Ja, das sind Experten, die wissen das. Die Zeitung schreibts auf, da kann mans nächstes Jahr zitieren. Ohne Quellenangabe, versteht sich.
Demgegenüber** steht eine inzwischen hohe Professionalität der jungen Autoren. Bei der Lyrik konnte man ein großes Formbewusstsein beobachten, weder vor traditionellen Formen wie dem Sonett noch vor Reim und Alliteration scheuen heute die Lyriker zurück, blieben aber oft doch merkwürdig spröde, unsinnlich und oft kleinteilige Spracharbeiten.
Professionalität, Formbewußtsein: verdächtig ist das schon. Alles Akademiker wahrscheinlich. Nichts zu sagen, aber das geschwollen ausdrücken!
„Dankeschön, oder in meiner Generation: Scheiß egal“, sagte dagegen der 22-jährige Lyrikpreisträger Martin Piekar.
Ein 22jähriger, ich unterstelle mal, da Lyriker, nicht Großverdiener, dem es scheißegal ist, daß er grad 5.000 Eier bekam? Steht in der Zeitung. Generationsforscher werden es zu zitieren wissen.
Jemand aus dem Publikum meint, er habe “Scheiße, geil!” gesagt. Klingt mir plausibler, steht aber nicht in der Zeitung.***
Mir plausibler, mal genau gesagt. Aber kommts auf mich an? Ich gehöre eingeschlossen, bzw. gehöre, da aus dem Osten, vielleicht zu den 16 % mit einem “geschlossenen rechtsextremen Weltbild”. Steht in der Zeitung, noch dazu einer, die ich seit 20 Jahren abonniert hab, leicht überteuert (sie nennen es “politischer Preis”):
Die Wissenschaftler sind alarmiert: Fast jeder sechste Ostdeutsche hat laut einer neuen Studie ein „geschlossenes rechtsextremes Weltbild“.

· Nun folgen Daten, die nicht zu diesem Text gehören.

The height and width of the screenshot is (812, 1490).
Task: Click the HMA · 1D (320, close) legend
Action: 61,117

Jeder sechste? In meinem Haus wohnen rund 20 Menschen, das wären dann mehr als 3. Nein, meinen Nachbarn mag ich das kaum zutrauen, ob ich es nicht doch selbst bin? Mich haben sie zwar nicht gefragt, aber die haben schon ihre wissenschaftlichen**** Methoden.
Menschen mit einem “geschlossenen rechtsextremen Weltbild” sehen unauffällig aus und tarnen sich beim Reden mit dem Nachbarn. Nur wenn Experten k0mmen, sagen sie ihre wahre Meinung. Sie wählen CDU, SPD, Grüne oder Piraten (alles Parteien, die in Greifswald mehr Stimmen haben als die Nazis).

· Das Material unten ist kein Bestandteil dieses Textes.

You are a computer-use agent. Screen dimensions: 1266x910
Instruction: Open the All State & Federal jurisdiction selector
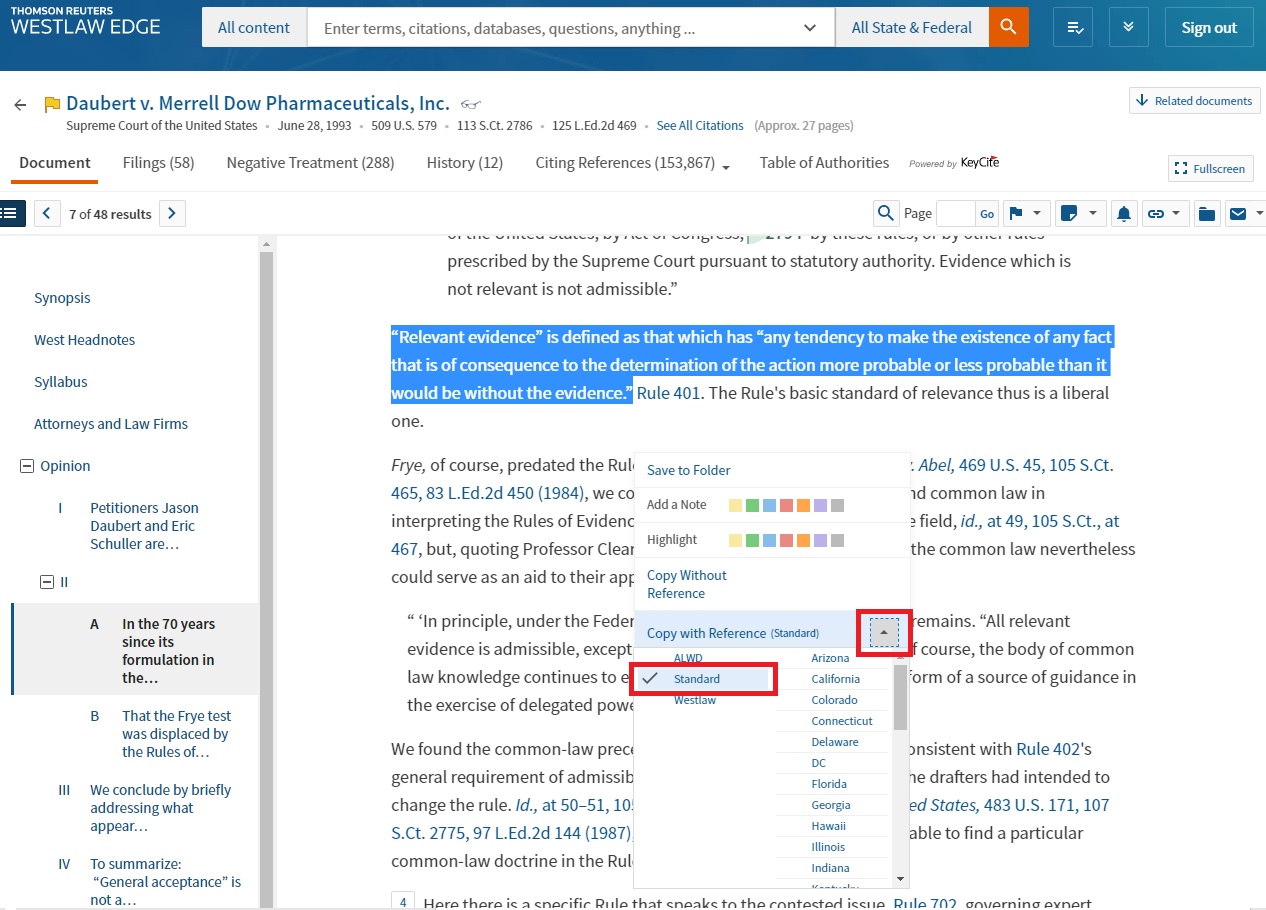(911, 28)
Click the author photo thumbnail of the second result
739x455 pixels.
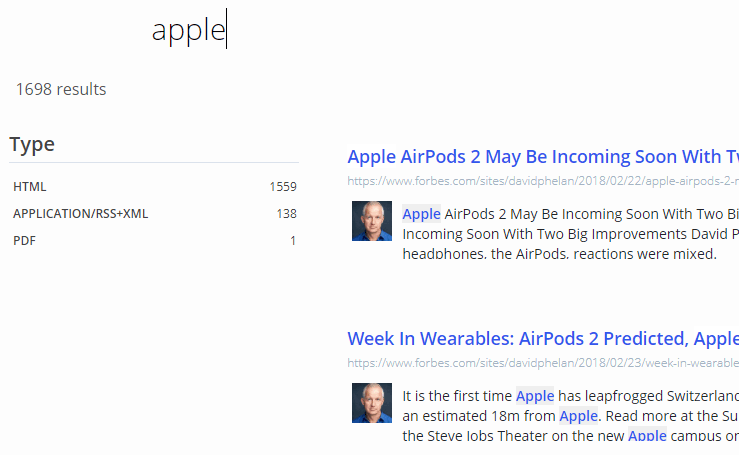coord(371,402)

Interessant sind die Fragen der Experten.
- „Was Deutschland jetzt braucht, ist eine einzige starke Partei, die die Volksgemeinschaft insgesamt verkörpert“ finden gut 19 Prozent der Ostdeutschen (West: 15)
19:15 also. Messerscharf folgern die Experten, daß uns Normalos der Atem schon mal stockt:
In den ersten Jahren stellten die Wissenschaftler noch im Westen des Landes häufiger ein „geschlossenes rechtsextremes Weltbild“ fest als im Osten. Das hat sich inzwischen eindeutig geändert: 2012 hatten gut 7 Prozent der Westdeutschen nach den Kriterien der Forscher eine durchgehend rechtsextreme Einstellung, in Ostdeutschland waren es knapp 16 Prozent.
Demnach meinen 8 Prozentpunkte der Westdeutschen, die die Volksgemeinschaft durch eine starke Partei vertreten wünschen, das gar nicht rechtsextrem, wohl aber eindeutig 16 von den 19 Prozentpunkten der Ostdeutschen mit der gleichen angekreuzten Ansicht.**
- „Auch heute noch ist der Einfluss der Juden zu groß“ finden 19 Prozent der Ostdeutschen (West: 20)
19:20, auch interessant. Liegt Lübeck eigentlich im Osten oder Westen? Die Unterschiede sind ja nicht nennenswert. Ein gepflegter Antisemitismus muß gar nicht rechtsextrem sein. – Folgerichtig auch diese Zahlen:
- „Der Nationalsozialismus hatte auch seine guten Seiten“ finden knapp 9 Prozent der Ostdeutschen (West: 11).
Im Westen gibts einfach mehr Autobahnen.
Traue keiner Statistik, die du nicht selbst gefälscht hast, soll Churchill gesagt haben. Für unseren Fall variiere ich eine Strophe von Wolf Biermann:
Und auch die deutschen Professorn / was haben wir bloß an denen verlorn / die wirklich manches besser wüßten / wenn sie nicht
Experten wären. Experten & Zeitungsschreiber. Warum vergeude ich immer noch meine Zeit mit denen? Nächstes Jahr lese ich 2 Zeitungen weniger. Schreib ich mir eben mehr selber.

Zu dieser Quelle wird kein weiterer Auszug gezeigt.